India’s climate ambitions are as vast as its challenges. The threats of rising sea levels, erratic monsoons and extreme heatwaves loom large. Trillions in investment are needed to mitigate these and transition to a low-carbon economy.
The announcement in the latest budget of developing a climate finance taxonomy is a crucial step in this direction. The government aims to unlock a floodgate of private capital by creating a standardized framework for identifying climate-aligned projects. The taxonomy will be able to achieve this by developing a set of standardized regulations to inform investing actors of the activities or businesses working towards combating climate change.
Achieving India’s net-zero target by 2070 requires investment far in excess of the domestic and international funding available. India has primarily relied on domestic resources, as mobilizing global capital for emerging economies has been a challenge, due to perceived risks, lengthy project timelines and high capital costs.
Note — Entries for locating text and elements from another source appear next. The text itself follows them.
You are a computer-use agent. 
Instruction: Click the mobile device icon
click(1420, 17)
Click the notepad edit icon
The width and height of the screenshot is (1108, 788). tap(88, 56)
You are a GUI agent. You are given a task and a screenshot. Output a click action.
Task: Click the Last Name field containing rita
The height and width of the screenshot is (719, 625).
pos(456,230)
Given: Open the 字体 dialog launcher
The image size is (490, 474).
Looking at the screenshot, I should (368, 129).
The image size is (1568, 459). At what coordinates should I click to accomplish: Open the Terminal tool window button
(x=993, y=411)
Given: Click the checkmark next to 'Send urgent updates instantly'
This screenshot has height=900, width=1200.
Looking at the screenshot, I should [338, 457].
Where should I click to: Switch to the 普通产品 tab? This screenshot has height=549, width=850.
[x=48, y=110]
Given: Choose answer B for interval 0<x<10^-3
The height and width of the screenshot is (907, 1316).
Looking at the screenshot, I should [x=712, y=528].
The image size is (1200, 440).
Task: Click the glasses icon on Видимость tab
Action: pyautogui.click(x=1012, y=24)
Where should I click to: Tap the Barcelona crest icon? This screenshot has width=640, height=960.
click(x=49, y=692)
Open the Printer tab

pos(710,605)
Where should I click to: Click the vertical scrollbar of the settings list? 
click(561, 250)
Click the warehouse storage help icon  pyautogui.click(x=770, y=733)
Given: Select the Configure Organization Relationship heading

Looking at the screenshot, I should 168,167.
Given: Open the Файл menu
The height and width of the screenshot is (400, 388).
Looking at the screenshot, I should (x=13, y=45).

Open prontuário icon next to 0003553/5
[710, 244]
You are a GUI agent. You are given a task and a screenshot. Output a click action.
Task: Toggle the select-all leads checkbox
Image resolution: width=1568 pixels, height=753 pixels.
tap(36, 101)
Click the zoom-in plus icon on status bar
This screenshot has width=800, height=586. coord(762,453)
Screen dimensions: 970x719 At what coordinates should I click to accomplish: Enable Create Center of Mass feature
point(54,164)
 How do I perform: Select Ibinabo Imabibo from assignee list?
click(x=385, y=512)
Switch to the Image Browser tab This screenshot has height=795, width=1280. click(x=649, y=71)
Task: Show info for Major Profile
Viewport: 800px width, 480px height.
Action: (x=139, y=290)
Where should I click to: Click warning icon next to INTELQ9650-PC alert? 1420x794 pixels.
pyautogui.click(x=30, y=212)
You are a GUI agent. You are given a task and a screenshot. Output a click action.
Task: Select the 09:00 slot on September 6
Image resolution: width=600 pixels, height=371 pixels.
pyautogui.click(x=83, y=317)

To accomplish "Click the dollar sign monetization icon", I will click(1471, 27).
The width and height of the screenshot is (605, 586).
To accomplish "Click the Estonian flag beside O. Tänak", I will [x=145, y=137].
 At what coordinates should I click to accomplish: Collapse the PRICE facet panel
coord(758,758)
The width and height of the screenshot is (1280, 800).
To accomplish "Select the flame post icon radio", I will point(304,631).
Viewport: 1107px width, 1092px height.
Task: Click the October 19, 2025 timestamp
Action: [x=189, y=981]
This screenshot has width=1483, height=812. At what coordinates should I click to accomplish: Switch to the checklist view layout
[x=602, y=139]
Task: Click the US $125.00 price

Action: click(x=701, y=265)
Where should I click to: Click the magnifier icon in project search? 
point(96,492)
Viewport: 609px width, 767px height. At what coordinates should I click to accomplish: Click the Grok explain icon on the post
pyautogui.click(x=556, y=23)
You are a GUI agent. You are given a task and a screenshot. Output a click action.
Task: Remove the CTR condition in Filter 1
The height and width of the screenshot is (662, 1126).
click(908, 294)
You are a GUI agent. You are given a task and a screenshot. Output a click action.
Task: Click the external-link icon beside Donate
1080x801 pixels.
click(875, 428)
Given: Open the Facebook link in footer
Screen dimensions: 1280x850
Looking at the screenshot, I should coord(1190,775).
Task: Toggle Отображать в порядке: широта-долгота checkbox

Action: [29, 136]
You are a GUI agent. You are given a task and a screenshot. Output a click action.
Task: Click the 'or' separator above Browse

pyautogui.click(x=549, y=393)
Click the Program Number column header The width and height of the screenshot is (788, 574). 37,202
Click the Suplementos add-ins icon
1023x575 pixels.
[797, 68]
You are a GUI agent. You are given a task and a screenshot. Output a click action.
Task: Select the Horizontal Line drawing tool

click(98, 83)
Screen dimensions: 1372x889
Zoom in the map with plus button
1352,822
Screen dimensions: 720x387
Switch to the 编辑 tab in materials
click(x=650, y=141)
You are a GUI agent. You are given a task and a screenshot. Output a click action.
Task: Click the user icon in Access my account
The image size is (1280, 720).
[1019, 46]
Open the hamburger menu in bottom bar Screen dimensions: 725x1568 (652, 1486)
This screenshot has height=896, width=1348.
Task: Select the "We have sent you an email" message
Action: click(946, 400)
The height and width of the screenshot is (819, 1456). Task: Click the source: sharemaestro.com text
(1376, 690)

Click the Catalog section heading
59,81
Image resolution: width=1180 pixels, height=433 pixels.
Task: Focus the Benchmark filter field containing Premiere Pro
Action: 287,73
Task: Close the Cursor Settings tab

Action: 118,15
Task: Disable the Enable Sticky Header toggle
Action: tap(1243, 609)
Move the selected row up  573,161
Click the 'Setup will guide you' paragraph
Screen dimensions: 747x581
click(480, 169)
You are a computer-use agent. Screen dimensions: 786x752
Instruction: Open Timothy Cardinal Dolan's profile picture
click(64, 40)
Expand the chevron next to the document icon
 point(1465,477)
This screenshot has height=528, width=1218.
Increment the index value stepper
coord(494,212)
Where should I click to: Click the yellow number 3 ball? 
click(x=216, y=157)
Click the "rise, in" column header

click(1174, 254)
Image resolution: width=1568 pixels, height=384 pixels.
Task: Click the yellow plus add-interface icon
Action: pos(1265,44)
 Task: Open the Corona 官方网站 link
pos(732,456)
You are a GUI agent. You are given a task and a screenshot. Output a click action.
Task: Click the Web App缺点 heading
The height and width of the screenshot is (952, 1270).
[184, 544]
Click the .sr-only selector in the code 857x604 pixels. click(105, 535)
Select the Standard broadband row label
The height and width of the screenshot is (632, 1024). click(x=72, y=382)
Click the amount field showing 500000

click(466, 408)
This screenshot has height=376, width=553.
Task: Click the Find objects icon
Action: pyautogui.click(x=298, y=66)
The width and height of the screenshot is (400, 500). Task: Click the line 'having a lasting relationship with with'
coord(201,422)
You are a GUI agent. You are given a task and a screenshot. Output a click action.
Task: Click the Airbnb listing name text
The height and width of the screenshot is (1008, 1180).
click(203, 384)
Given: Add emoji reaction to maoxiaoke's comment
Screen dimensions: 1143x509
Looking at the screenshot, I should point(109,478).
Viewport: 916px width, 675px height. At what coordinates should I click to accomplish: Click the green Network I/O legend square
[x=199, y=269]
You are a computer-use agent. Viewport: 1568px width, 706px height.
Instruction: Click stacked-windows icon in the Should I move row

The Economic Survey notes that India faces a “wall" of capital rather than a “flood." Despite being historically low-emitters compared to developed nations, developing countries are expected to play a delicate balancing act in juggling their economic growth prospects with reduced emissions.
A report by the International Finance Corporation estimates that India would require clean-energy investments ranging from $253 billion to $263 billion during 2026-30. Significant gaps persist, as the current investment available is only around $44 billion per year. The report further estimates that India has a $3.1 trillion climate-smart investment potential between 2018 and 2030.